Luego de pronunciar estas palabras se levantó. Comprendí que su relato había concluido. Un poco turbado y confuso quise decirle algo; pero ella pareció adivinar mi esfuerzo y en el acto me disuadió:
– No; se lo suplico; no hable… No me responda nada, no me diga nada. Le estoy profundamente agradecida, y… ¡buen viaje!

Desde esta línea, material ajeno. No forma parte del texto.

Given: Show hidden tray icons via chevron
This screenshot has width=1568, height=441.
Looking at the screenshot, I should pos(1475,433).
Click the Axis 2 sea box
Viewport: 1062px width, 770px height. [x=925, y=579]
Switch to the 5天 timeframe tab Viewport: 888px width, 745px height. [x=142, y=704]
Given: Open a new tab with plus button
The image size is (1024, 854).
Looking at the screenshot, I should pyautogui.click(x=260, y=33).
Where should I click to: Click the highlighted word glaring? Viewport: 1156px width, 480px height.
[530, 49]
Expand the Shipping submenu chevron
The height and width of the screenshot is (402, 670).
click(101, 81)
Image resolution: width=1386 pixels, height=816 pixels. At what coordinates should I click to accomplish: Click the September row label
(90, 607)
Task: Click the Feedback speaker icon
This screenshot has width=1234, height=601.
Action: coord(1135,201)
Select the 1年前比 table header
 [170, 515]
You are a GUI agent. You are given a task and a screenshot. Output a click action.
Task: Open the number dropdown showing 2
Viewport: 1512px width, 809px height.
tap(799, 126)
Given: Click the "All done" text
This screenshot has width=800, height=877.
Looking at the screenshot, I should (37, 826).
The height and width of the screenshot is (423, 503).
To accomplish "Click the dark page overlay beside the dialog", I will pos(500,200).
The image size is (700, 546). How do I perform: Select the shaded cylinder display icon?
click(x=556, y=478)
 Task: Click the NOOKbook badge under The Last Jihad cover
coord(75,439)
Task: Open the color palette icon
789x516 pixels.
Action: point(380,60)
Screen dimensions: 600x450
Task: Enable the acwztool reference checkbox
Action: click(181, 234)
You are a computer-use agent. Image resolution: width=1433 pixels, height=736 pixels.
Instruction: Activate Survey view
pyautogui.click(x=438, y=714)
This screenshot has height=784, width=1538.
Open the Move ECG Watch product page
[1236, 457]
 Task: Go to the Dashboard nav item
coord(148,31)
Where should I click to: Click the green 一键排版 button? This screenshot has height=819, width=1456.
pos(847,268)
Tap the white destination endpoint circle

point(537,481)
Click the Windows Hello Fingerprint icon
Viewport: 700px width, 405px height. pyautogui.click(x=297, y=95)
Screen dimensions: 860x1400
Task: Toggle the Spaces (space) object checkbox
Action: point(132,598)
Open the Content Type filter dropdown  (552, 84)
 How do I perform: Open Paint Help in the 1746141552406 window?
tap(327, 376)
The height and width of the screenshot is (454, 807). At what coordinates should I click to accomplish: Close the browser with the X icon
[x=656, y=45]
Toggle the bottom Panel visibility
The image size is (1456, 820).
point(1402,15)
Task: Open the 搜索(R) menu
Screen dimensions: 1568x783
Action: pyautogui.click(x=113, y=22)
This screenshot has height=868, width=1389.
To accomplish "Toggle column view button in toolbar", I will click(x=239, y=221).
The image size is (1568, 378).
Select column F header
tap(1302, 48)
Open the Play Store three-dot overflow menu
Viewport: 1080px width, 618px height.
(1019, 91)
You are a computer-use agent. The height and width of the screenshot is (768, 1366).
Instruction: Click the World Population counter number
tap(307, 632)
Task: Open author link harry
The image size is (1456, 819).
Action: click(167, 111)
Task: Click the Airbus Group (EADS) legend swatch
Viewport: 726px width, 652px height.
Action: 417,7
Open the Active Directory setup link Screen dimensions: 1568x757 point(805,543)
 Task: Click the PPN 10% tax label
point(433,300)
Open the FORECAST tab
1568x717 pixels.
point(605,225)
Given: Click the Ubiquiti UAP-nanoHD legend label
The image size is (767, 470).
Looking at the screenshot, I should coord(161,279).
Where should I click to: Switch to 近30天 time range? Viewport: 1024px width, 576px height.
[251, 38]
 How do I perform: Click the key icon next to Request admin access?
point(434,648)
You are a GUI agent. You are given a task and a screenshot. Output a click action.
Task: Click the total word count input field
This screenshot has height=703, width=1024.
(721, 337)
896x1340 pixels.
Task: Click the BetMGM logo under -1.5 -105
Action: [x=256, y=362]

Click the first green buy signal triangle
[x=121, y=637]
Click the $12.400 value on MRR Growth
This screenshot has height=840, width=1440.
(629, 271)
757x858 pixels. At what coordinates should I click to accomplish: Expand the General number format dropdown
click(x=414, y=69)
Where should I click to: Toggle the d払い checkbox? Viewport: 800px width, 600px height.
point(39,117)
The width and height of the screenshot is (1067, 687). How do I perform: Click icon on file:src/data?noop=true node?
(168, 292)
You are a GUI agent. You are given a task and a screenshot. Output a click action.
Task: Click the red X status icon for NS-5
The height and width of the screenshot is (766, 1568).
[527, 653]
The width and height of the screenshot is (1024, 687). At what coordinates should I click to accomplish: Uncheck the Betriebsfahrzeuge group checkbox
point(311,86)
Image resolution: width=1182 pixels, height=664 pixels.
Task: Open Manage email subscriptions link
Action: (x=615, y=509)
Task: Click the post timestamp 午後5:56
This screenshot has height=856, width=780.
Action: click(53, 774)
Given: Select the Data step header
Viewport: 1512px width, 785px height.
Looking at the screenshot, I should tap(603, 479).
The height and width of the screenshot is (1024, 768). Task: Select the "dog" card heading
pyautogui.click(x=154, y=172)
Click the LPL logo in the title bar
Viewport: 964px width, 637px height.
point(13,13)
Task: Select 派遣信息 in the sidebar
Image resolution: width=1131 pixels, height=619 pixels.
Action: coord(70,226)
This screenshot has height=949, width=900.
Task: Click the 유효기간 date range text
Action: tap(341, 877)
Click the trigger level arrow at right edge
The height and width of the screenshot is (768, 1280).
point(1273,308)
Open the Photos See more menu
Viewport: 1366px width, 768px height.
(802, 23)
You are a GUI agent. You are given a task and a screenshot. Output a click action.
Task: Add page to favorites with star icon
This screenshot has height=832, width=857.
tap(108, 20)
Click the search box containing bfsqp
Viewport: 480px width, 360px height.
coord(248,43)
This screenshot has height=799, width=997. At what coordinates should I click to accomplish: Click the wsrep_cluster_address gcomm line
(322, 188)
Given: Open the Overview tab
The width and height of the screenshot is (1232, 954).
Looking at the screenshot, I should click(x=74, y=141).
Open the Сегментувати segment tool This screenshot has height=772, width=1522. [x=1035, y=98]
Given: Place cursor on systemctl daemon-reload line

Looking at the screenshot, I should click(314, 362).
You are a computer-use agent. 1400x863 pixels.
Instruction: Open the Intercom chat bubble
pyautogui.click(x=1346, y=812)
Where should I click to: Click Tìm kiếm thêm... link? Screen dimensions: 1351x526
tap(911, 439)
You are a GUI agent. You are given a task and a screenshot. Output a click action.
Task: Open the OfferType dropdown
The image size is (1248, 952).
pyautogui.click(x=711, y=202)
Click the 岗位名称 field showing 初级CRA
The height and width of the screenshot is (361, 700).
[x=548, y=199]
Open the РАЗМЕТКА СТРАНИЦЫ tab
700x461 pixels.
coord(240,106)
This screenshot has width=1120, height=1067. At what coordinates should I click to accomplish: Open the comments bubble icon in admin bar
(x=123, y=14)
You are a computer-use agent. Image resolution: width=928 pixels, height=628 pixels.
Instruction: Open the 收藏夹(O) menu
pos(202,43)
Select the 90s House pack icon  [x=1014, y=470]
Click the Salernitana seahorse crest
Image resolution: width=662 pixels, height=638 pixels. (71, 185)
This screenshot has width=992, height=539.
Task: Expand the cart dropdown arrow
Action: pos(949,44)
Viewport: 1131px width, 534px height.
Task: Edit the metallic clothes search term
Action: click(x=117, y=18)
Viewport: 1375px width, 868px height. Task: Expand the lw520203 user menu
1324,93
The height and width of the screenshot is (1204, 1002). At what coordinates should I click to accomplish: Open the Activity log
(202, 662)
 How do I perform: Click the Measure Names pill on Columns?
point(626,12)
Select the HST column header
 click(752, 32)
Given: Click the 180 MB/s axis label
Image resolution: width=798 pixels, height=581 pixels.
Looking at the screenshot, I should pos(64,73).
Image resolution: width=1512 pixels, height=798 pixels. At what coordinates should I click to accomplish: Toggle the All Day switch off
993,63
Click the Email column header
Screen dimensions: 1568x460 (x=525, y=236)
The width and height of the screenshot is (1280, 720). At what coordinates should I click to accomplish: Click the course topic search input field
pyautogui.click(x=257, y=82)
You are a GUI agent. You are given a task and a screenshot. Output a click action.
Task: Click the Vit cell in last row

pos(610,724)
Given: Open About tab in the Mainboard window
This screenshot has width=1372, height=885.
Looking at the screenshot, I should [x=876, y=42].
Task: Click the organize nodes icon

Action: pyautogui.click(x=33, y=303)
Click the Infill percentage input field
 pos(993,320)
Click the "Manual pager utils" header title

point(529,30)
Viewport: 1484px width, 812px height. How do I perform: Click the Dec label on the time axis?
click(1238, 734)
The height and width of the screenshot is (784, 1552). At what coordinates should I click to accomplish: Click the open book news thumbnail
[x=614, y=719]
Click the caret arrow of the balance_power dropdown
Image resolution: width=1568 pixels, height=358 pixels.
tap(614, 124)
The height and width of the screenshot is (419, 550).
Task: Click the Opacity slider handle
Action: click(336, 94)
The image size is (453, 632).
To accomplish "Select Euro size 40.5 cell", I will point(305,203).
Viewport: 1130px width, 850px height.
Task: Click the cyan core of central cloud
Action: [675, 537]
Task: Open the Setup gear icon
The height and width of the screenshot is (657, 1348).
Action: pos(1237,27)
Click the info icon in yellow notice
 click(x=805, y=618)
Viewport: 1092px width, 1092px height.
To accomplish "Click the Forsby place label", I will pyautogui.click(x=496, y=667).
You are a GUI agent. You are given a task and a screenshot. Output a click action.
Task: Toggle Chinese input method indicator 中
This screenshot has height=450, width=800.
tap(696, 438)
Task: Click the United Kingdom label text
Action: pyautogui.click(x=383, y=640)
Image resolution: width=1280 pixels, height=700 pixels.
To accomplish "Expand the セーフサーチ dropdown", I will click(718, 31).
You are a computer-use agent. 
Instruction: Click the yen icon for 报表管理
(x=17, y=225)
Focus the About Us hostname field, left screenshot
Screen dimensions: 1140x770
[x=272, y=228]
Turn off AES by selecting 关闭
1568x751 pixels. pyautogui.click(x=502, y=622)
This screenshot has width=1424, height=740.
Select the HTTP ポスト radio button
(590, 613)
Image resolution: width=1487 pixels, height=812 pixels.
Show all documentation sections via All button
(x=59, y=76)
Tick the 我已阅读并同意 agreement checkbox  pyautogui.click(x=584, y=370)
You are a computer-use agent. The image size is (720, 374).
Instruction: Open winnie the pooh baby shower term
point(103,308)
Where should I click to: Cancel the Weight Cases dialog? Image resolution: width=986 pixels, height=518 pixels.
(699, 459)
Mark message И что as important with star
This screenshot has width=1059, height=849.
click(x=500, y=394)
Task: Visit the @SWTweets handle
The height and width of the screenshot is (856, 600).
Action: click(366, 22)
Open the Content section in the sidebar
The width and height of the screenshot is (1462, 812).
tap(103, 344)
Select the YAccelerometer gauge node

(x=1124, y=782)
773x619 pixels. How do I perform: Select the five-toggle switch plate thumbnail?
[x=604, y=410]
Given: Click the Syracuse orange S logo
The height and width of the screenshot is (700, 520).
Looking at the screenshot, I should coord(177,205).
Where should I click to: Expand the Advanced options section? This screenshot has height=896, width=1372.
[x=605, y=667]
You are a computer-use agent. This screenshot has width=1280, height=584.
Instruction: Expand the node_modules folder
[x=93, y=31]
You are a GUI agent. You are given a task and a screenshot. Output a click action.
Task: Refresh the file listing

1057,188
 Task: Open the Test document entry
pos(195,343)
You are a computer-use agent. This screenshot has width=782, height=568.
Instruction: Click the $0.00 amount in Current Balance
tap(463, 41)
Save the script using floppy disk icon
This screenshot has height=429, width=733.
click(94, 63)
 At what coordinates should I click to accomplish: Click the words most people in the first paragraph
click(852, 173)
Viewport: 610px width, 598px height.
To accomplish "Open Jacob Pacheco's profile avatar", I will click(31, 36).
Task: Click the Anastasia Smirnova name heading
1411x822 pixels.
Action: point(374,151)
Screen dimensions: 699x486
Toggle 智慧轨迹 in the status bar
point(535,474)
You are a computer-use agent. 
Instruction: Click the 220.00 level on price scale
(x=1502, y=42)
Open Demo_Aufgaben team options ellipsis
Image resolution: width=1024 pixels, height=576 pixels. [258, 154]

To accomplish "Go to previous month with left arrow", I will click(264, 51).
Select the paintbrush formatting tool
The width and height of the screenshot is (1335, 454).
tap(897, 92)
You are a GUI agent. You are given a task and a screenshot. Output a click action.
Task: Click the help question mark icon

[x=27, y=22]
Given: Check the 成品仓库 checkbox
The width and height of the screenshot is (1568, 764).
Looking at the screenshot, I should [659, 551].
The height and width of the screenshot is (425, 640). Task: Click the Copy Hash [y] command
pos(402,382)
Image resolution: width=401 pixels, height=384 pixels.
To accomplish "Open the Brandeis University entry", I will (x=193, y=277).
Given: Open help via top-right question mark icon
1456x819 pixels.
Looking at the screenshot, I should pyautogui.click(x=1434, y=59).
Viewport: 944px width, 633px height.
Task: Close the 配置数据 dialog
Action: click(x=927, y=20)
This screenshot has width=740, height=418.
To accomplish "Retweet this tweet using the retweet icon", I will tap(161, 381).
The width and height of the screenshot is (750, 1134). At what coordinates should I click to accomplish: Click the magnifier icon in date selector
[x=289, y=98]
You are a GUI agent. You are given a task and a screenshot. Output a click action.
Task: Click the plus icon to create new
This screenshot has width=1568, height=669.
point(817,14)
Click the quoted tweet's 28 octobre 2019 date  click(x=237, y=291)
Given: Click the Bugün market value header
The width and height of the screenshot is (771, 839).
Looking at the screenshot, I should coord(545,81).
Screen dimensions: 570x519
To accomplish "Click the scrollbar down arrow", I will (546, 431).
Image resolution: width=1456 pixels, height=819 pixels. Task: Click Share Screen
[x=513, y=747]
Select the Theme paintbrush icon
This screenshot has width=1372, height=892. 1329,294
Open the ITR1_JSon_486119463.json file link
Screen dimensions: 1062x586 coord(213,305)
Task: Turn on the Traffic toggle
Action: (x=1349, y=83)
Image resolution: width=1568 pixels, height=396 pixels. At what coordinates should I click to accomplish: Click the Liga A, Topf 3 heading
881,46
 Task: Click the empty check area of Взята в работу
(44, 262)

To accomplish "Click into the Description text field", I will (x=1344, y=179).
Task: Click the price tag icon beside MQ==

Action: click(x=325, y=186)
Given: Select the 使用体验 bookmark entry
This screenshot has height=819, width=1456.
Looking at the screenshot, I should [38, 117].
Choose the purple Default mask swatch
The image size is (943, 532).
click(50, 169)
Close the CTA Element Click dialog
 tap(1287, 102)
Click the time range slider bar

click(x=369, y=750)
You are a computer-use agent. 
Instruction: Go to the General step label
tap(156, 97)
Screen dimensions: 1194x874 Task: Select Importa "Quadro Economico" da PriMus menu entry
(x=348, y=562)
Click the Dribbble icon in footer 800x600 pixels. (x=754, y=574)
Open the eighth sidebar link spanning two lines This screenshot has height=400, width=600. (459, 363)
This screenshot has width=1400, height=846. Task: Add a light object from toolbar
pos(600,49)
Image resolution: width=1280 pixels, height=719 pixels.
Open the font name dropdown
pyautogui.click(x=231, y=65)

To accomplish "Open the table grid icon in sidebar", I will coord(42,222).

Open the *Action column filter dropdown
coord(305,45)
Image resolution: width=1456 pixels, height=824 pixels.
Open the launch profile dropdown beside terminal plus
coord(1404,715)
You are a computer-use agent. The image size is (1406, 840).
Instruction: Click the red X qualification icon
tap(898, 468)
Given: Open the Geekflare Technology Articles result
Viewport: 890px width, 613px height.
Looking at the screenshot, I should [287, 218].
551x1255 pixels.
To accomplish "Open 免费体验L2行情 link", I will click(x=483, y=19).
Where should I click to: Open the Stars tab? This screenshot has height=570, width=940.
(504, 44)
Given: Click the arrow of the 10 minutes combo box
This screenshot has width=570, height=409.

De pie, ante mí, tendióme la mano. Involuntariamente contemplé su rostro y entonces me sentí conmovido y maravillado ante la expresión de la anciana señora que, amable y a la vez cohibida, tenía ante mí. ¿Era, acaso, el reflejo de la antigua pasión? ¿El rubor, lo que arrebolaba, de súbito, sus mejillas hasta la raíz del cabello? Estaba ante mí cual una doncella candorosamente turbada, abochornada de sus recuerdos y de su propia confidencia. Conmovido sincera y profundamente, quise testimoniarle, con unas palabras, mi respeto; pero no pude hablar. Entonces me incliné, besando respetuosamente la mano trémula y marchita cual una hoja de hierba en otoño.
Stefan Zweig
Stefan Zweig (Austria, 1881-1942)
Escritor y pacifista austriaco, famoso sobre todo por sus biografías. Nació en Viena, en cuya Universidad estudió. A raíz del estallido de la I Guerra Mundial, Zweig se convirtió en un ardiente pacifista y se trasladó a Zurich, donde podía expresar sus opiniones. En su primera obra importante, el poema dramático Jeremías (1917), denunciaba apasionadamente lo que él consideraba como la locura suprema de la guerra. Después de la guerra Zweig se estableció en Salzburgo y escribió biografías, por las que se hizo famoso, narraciones y novelas cortas y ensayos. Entre estas obras destacan: Tres maestros (1920), estudios sobre Honoré de Balzac, Charles Dickens y Fedor Dostoievski y La curación por el espíritu (1931), donde da cuenta de las ideas de Franz Anton Mesmer, Sigmund Freud y Mary Baker Eddy. El ascenso del nazismo y el antisemitismo en Alemania llevó a Zweig, que era judío, a huir a Gran Bretaña en 1934. Emigró a los Estados Unidos en 1940 y después a Brasil en 1941, donde se suicidó llevado por un sentimiento de soledad y fatiga espiritual. Como escritor, Zweig se distinguió por su introspección psicológica. Omitiendo detalles no esenciales, fue capaz de hacer sus biografías tan entretenidas como una novela. Los últimos escritos importantes de Zweig incluyen las biografías Erasmus de Rotterdam (1934) y María Estuardo (1935), la novela El juego real (publicada póstumamente en 1944), y su autobiografía El mundo de ayer (1941).